EXERCISE. Copy the Jetty passage between "On the other" and "respond to investors.", inclusive, substituting "employers" for each "corporations".

PROVIDED PASSAGE.
--- START ---
Nowadays it’s not so much survival of the fittest, as survival of the most agile. Jetty—a Mexican startup that provides collective ride-hailing services to corporate employees—is the midst of a coronavirus-powered pivot.
Since many companies decided to implement work from home modalities in order to protect their employees from Covid-19 contagion, Jetty’s model was practically brought down to zero.
From their 25,000 monthly active passengers, the company needed to think on its feet in order to endure the upcoming crisis. According to their founders, this is one of the toughest times of the startup’s life over the course of its four years of operation.
“In the four years we have been operating, we have overcome regulatory issues, conflicts with carriers, the challenge of raising capital, but we have never faced an environment where the demand of our users almost disappears,” explained Onésimo Flores, in an interview for Forbes México.
Like many founders, their initial thought was: let’s structure our service for less demand, and endure this while it lasts.
Nevertheless, they soon realized this wasn’t going to be a slightly momentary bump in the road. The Mexican government’s sanitary emergency announcement had other plans in mind.
The company is planning to accelerate and launch future plans earlier than expected. For instance, one of the new implementations involves the digitalization of payments for public concessional transport.
Through the Jetty app, drivers will be able to charge using QR codes, avoiding cash as much as possible. Not only that, but they can now sell tickets upfront, in order to calculate the maximum capacity per trip with the appropriate sanitary distance between passengers. Finally, there’s GPS tracking of the units.
This model aims to charge users a small transaction percentage of the ticket value, while providing free access for drivers. Now, due to the pandemic, this service will remain free. As of today, this is already happening in San Luis Potosí.
On the other hand, they plan to keep providing traditional services for those corporations that will still require employees to come to work physically. Some of the industries considered as “essential”.
“There are different corporations that are not going to be able to stop and that are looking for solutions for the transport service of their workers, so we established a hygiene system for our units that will allow us to cover this need without risks,” he says.
Before the contingency, the company enjoyed 25,000 monthly active users, as well as 200,000 downloads.
The company isn’t facing a fire or die situation at the moment, but they do need to start figuring out ways to keep cash coming in, both to sustain operations and respond to investors.
--- END ---
[Stored data]
--- START ---
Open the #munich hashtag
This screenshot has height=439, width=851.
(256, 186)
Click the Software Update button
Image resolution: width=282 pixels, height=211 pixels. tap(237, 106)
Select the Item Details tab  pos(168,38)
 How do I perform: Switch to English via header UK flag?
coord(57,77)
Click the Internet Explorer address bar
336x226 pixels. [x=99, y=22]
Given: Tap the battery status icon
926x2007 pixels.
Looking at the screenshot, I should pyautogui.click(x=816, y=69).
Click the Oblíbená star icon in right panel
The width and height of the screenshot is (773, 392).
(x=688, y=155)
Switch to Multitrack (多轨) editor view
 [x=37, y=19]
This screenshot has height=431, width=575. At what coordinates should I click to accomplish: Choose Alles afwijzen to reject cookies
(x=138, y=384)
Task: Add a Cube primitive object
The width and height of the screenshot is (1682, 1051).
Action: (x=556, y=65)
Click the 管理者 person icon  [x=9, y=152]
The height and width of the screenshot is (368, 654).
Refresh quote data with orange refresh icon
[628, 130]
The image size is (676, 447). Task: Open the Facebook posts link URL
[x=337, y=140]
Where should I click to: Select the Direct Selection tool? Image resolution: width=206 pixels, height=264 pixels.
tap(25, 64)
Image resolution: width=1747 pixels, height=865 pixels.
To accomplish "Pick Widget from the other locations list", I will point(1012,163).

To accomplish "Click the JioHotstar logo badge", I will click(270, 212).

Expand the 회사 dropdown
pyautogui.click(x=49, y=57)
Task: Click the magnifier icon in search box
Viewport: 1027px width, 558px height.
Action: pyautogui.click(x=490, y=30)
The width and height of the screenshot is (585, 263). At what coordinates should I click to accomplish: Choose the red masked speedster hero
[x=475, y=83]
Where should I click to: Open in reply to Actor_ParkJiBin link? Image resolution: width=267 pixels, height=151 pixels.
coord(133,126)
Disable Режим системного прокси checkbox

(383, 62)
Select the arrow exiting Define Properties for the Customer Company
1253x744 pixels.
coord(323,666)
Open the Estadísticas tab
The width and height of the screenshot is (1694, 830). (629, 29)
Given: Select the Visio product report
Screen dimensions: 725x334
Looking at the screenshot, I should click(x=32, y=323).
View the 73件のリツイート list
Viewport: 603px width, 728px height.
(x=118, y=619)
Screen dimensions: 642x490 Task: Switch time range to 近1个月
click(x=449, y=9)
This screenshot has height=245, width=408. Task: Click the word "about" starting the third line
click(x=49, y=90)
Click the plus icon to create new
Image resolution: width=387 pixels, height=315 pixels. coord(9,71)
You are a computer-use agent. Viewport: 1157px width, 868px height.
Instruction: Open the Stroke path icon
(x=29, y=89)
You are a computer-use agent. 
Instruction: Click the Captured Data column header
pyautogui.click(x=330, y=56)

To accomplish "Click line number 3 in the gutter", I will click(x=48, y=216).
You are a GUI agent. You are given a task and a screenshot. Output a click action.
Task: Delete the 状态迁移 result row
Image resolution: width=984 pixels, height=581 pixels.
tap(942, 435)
--- END ---
WORKED SOLUTION.
On the other hand, they plan to keep providing traditional services for those employers that will still require employees to come to work physically. Some of the industries considered as “essential”.
“There are different employers that are not going to be able to stop and that are looking for solutions for the transport service of their workers, so we established a hygiene system for our units that will allow us to cover this need without risks,” he says.
Before the contingency, the company enjoyed 25,000 monthly active users, as well as 200,000 downloads.
The company isn’t facing a fire or die situation at the moment, but they do need to start figuring out ways to keep cash coming in, both to sustain operations and respond to investors.